* [Отрывок]:
++++++++++++++++++++
Люди на карте. Россия: от края до крайности — страница 3 из 64

Так мы остались еще на день.

Вечером была баня. Мы сидели в парилке и строили планы великого броска до Владивостока.

– Знаешь, Марк, – говорил я, отхлебывая из бутылки холодное пиво, – четыре месяца назад я решил, что вернусь

в Москву к первому сентября и буду искать работу. А теперь думаю: ну ее к черту! Успеется.

– Погоди. Там, кажется, что-то звенит в предбаннике, – ответил Барлог.

И действительно, на скамейке надрывался мой мобильник, который я включил на всякий случай. Уже завтра мы должны были покинуть город и отправиться в долгое путешествие вне зоны досягаемости сети, банкоматов, хороших дорог и прочих отвратительных благ цивилизации.

– Добрый день, Владимир Дмитриевич, – раздался в трубке голос моего бывшего шефа. – У меня к вам есть одно предложение. Приступать надо в начале сентября. Вы сами-то где?

– В Улан-Удэ, – машинально ответил я.

Так, без порток, но с мобильником в руке, я начал свою карьеру финансового директора.

На следующий день мы прощались с неформалами. Они играли, кто на чем горазд, а я бегал с протянутой шапкой. Потом медяки превратились в две бутылки портвейна, и все расселись полукругом, вполголоса напевая песни – так, для души. Единственная кружка ходила по часовой стрелке, вокруг все было наполнено любовью, а со своего пьедестала загадочно, как Будда, улыбалась самая огромная в мире голова дедушки Ленина.
++++++++++++++++++++
* [Собранный материал]:
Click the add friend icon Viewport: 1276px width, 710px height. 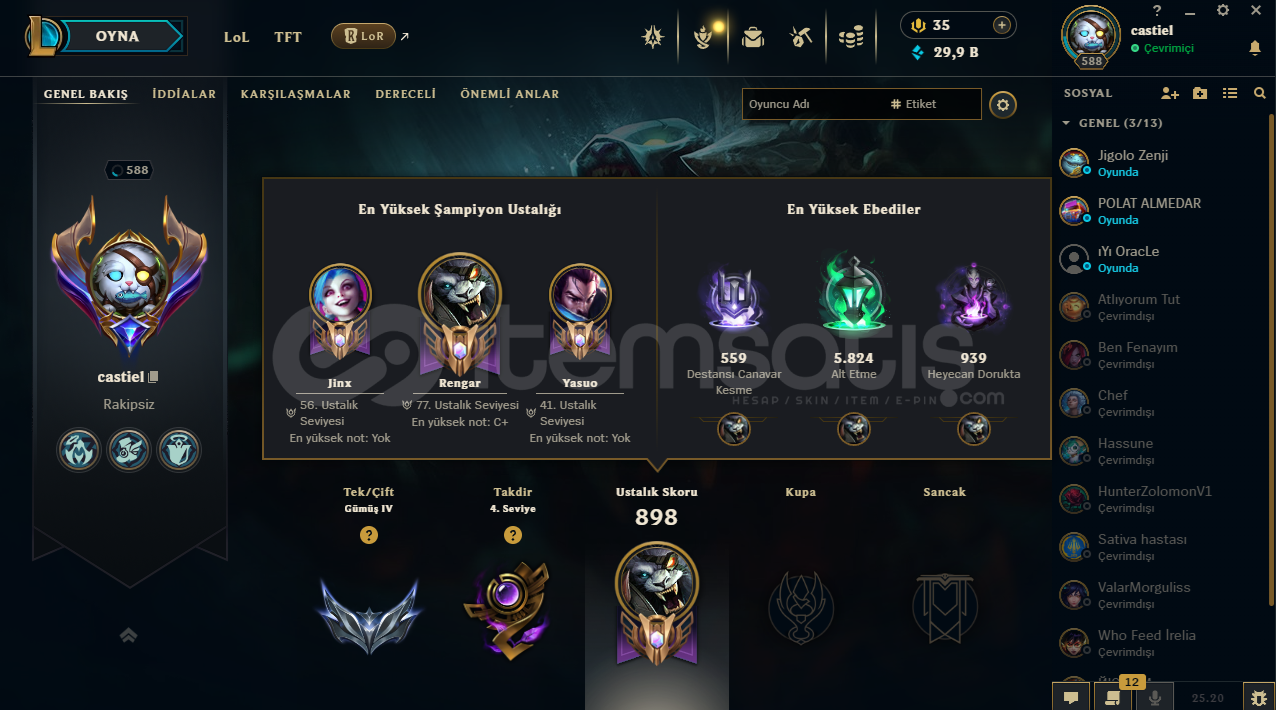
++++++++++++++++++++
* [Задание]: Допиши рассказ о поездке по России, начав сразу после его последней фразы.

* [Ответ к заданию]:
Монстрация

На центральной улице Новосибирска шумел большой митинг. Вздымались алые лозунги, слаженно звучали речовки. Если бы старенький коммунист из дома напротив, отложив «Правду», выглянул в окно, он бы удовлетворенно подумал, что первомайская демонстрация за последние годы сильно выросла и оживилась. Мурлыкая: «И Ленин такой молодой, и юный Октябрь впереди», он бы вновь взялся за газету, но тут до его слуха внезапно бы долетели странные выкрики митингующих.

– Сорок два! – вопили одни.

– Светофор! – подхватывали другие.

А третьи и вовсе чеканили шаг под «Тараканище» Чуковского.

Тогда бедный пенсионер наверняка бы вгляделся в кумачовые транспаранты и с ужасом прочитал на одном из них, который высоко поднимал парень в увешанной значками шляпе: «Вся власть воображению!» Рядом две девчонки с подчеркнуто строгими лицами несли картонное предупреждение: «Добро не дремлет!» Рыжая женщина постарше щеголяла кокетливым: «Хочу шампанского, фруктов и последствий». А на самом крупном плакате и вовсе было написано невообразимое: «Монстрация за мократию». Потому как за окном шумела не демонстрация, а нечто прямо противоположное.


Пародии на митинги в России не редкость. Перформансисты московской группы «Радек» вставали во главе толпы, переходившей улицу на зеленый свет, поднимали бессмысленные лозунги и моментально превращали спешащих на работу, ничего не подозревающих людей в манифестантов. К первомайскому шествию двухтысячного года пристроились художники, начертавшие на плакатах предложения услуг: «Сочинения. Рефераты», «Нелинейный монтаж. Видеосъёмка», «Уроки химии»… Но подлинно народное движение зародилось в Западной Сибири. У его истоков стояли молодые художники из группы CAT Максим Нерода, Екатерина Дробышева и Артем Лоскутов.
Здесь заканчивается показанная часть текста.